Sylvain Baillet's lab contributes advances to understand human brain activity: from milliseconds to the life span.
Our broad objective is to comprehend the mechanisms of large-scale brain rhythms (a.k.a. oscillatory neural dynamics): how they enable functions by shaping communication in brain networks, and how the earliest detection of their alterations in disease can contribute to improved healthcare prevention and interventions. To achieve this goal, our group has a strong backbone of expertise in imaging methods and experimental neuroscience, complemented with collaborations in computational and disease models, neuromodulation techniques, and translational arms to the clinic and industry.

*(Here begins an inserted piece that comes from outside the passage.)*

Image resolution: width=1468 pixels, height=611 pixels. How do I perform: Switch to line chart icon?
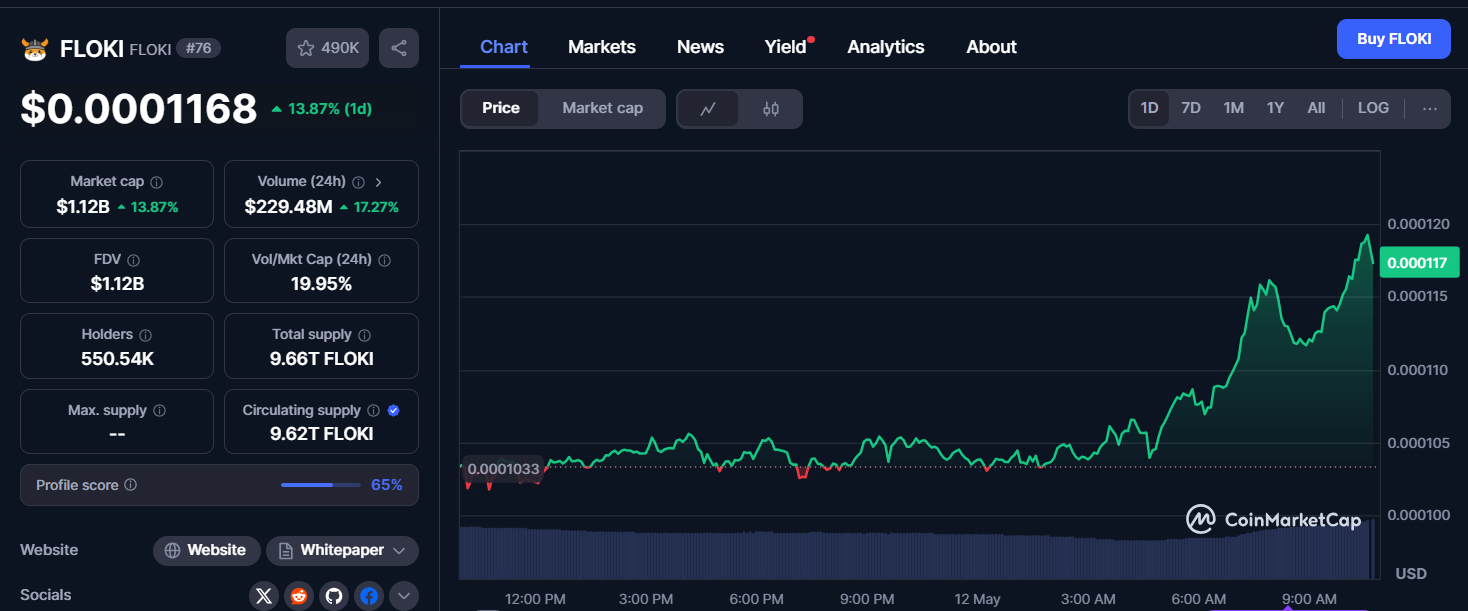[x=708, y=109]
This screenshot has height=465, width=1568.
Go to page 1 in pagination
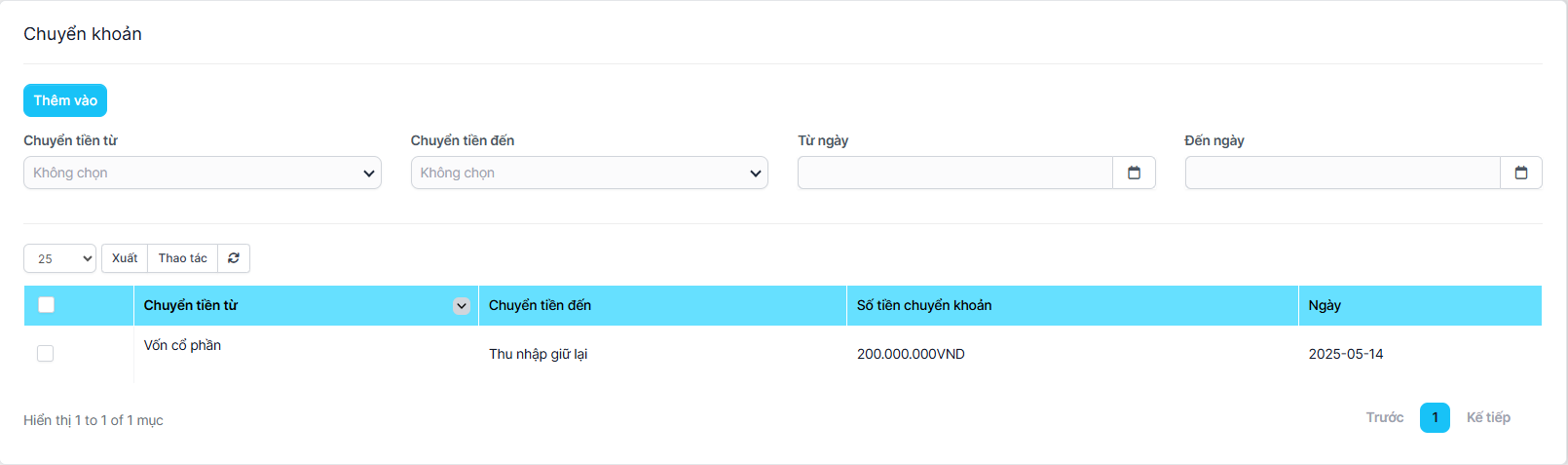click(1434, 417)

Our rationale is that so far, the ubiquitous polyrhythmic activity of the brain has been approached empirically, with underlying mechanisms that remain not understood. This hinders our comprehension of how 1) perception and behaviour emerge from brain network activity, and 2) the pathophysiological developments of brain and mental-health disorders increasingly studied as network diseases, affect large-scale neural communication.

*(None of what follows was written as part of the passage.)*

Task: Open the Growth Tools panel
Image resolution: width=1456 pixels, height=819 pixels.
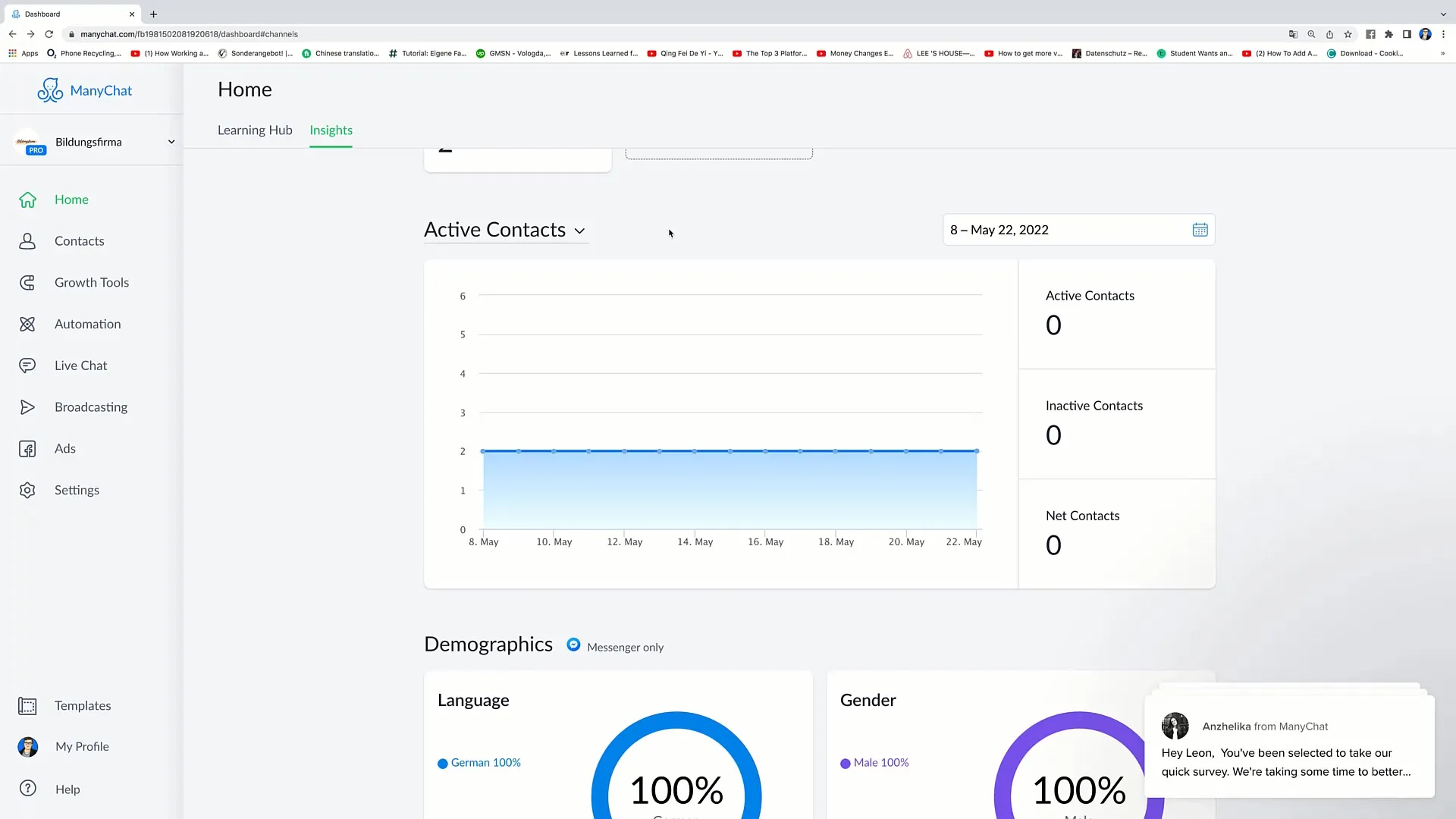Action: point(92,281)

Our vision is that these difficult questions require a bottom-up approach: We need to understand how basic physiological factors of neural integrity and function shape the dynamical structure of oscillatory brain rhythms, such as their interdependence across multiple frequencies through cross-frequency coupling. These phenomena represent a deep source of uncharted markers of neural integrity, excitability, activity and connectivity.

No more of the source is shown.